En d’autres termes, les salariés qui ont le plus besoin d’accéder à des opportunités professionnelles en acquérant de nouvelles compétences sont aussi ceux qui accèdent le moins à la formation.
L’urgence commande de corriger ces inégalités, à condition de ne pas perdre la bataille sur le long terme. Cette bataille est celle d’un droit à la formation choisi, pour tous, tout au long de la vie – pas seulement en fin de carrière, quand il est presque trop tard pour évoluer ou se réorienter.
Je souhaite connaître votre opinion sur le sujet, même si vous n’avez que deux minutes pour me répondre, ce qui est assez frustrant.
Mme la présidente
La parole est à M. Yvan Ricordeau.
M. Yvan Ricordeau
Secrétaire général adjoint CFDT
Votre intervention corrobore les propos que j’ai tenus tout à l’heure : la question de l’emploi des seniors est avant tout une question de travail.
Nous sommes à l’avant-veille de la réunion de négociation conclusive. Or le patronat n’a apporté aucune nouvelle proposition pour mieux prendre en compte les conditions de travail et, ainsi, améliorer les carrières et l’emploi des seniors. Il reste donc un fossé énorme à franchir pour avancer dans la direction que vous indiquez.

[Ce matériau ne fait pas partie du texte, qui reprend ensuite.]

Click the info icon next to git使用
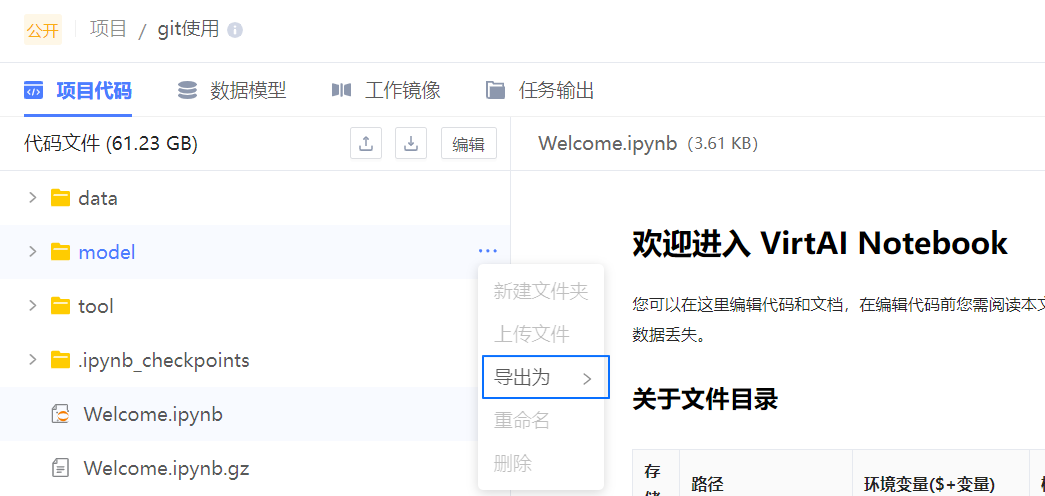Image resolution: width=1045 pixels, height=496 pixels. point(235,30)
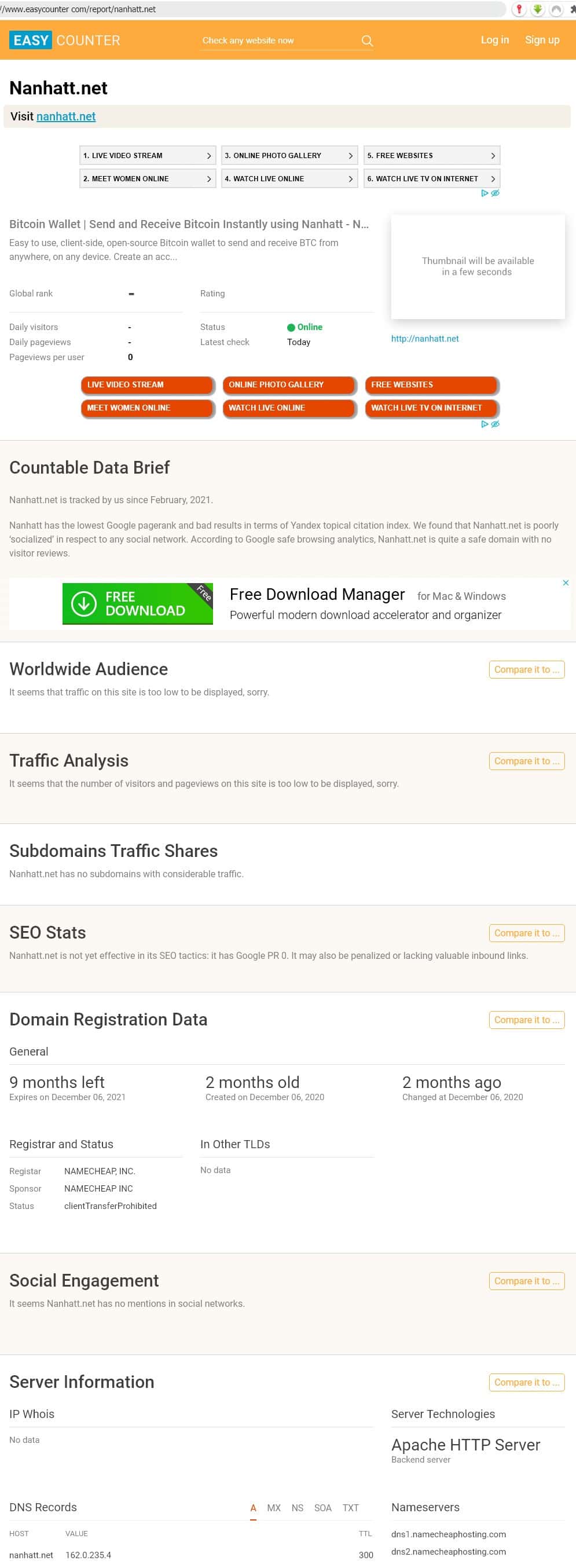Open the nanhatt.net link beside Visit
Image resolution: width=576 pixels, height=1568 pixels.
coord(66,116)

Est-ce un piège que de mener une politique spécifique pour les seniors ? En ce qui concerne les conditions de travail, on peut éviter ce piège grâce à l’anticipation et à la prévention. Plus on anticipe, plus on prévient, et moins on a besoin de mesures spécifiques par la suite. C’est pourquoi nous proposons – comme d’autres, désormais – d’organiser des rendez-vous tout au long de la carrière professionnelle, à intervalles réguliers, afin de poser les bonnes questions à 35, 45 et 55 ans, et non plus seulement à 55 ans. Ainsi, le piège ne se refermera pas sur les travailleurs.

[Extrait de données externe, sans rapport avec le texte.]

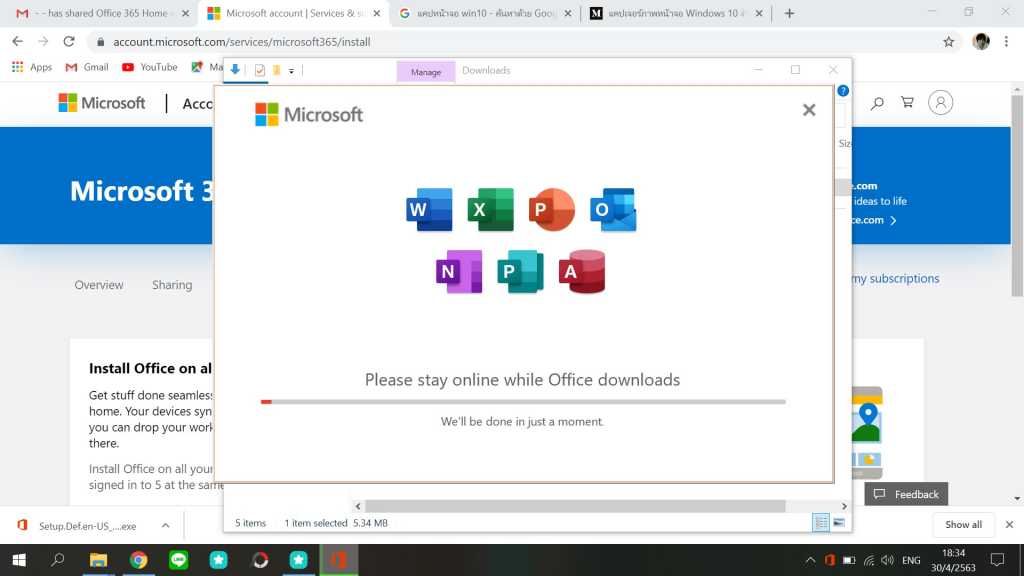
Task: Click the Office download progress bar
Action: tap(523, 402)
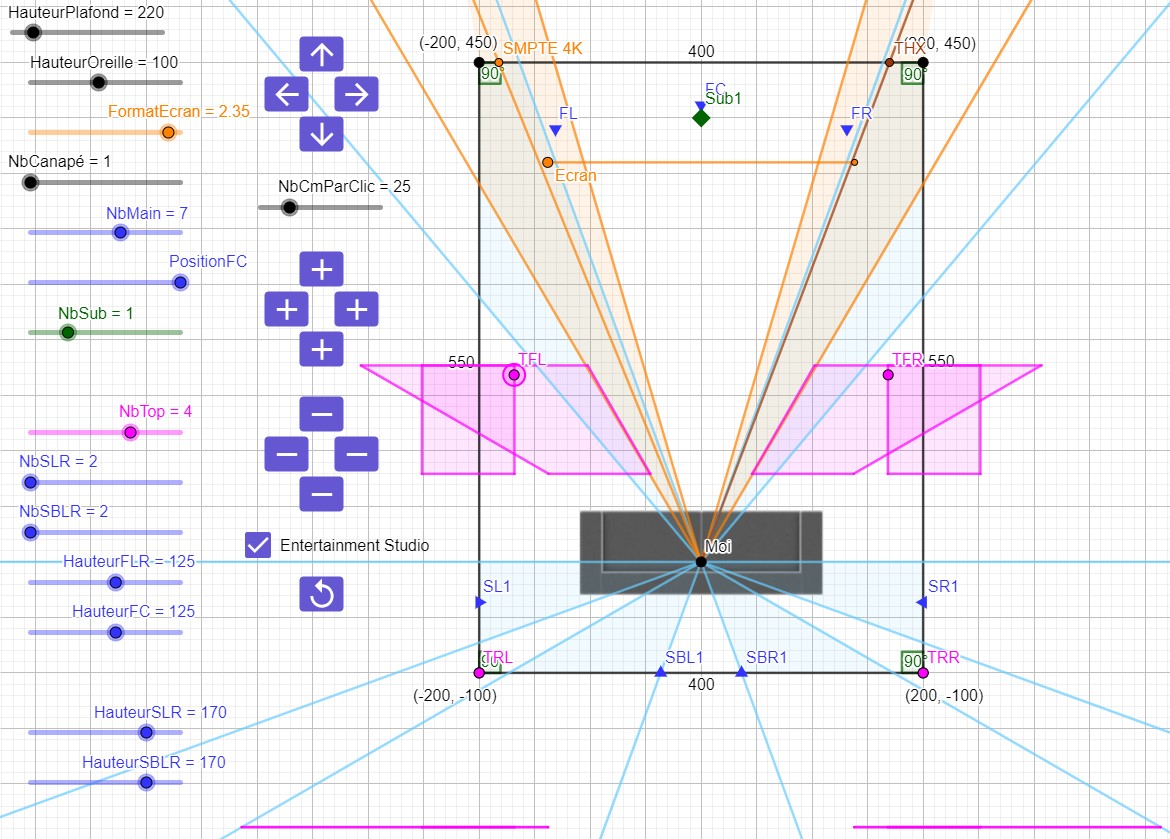Click the circular reset arrow button
Image resolution: width=1170 pixels, height=839 pixels.
(321, 594)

Pour autant, nous sommes des syndicalistes : quand des salariés sont confrontés à des problèmes particuliers, notre objectif est d’améliorer leur situation. Je pense aux métiers très exposés : on aura beau anticiper et prévenir, il faudra quand même réparer, en raison de la pénibilité du travail.

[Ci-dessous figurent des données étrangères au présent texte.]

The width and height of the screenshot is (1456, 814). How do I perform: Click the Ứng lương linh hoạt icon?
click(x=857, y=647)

Une organisation d’employeurs l’a très bien exprimé lors des négociations, sans que cela n’ait débouché sur des mesures concrètes pour le moment. Les représentants des petits artisans observent ainsi que l’on accepte sans difficulté que les footballeurs commencent très jeunes et doivent changer de métier à 35 ans, mais que l’on ne reconnaît pas ce droit à d’autres professions. Il faudrait étendre ce principe. Les enjeux sont d’une telle ampleur que je doute que nous les résolvions en une journée ou un week-end.
Mme la présidente
La parole est à M. Samuel Tual.
M. Samuel Tual
Vice-président du Medef, pays de Loire
Permettez-moi de compléter les propos de M. Ricordeau, avec qui je suis d’accord. Le problème ne se résume pas à la fin de carrière ; celle-ci doit être anticipée le plus tôt possible. Les conditions de travail doivent être adaptées au gré des âges et des étapes de la vie professionnelle.
C’est pourquoi il est important d’aménager les conditions de travail en fin de carrière – je pense au tutorat, qui donne du sens au travail, mais aussi au temps partiel. Des dispositifs incitatifs doivent encourager à prévoir ces aménagements.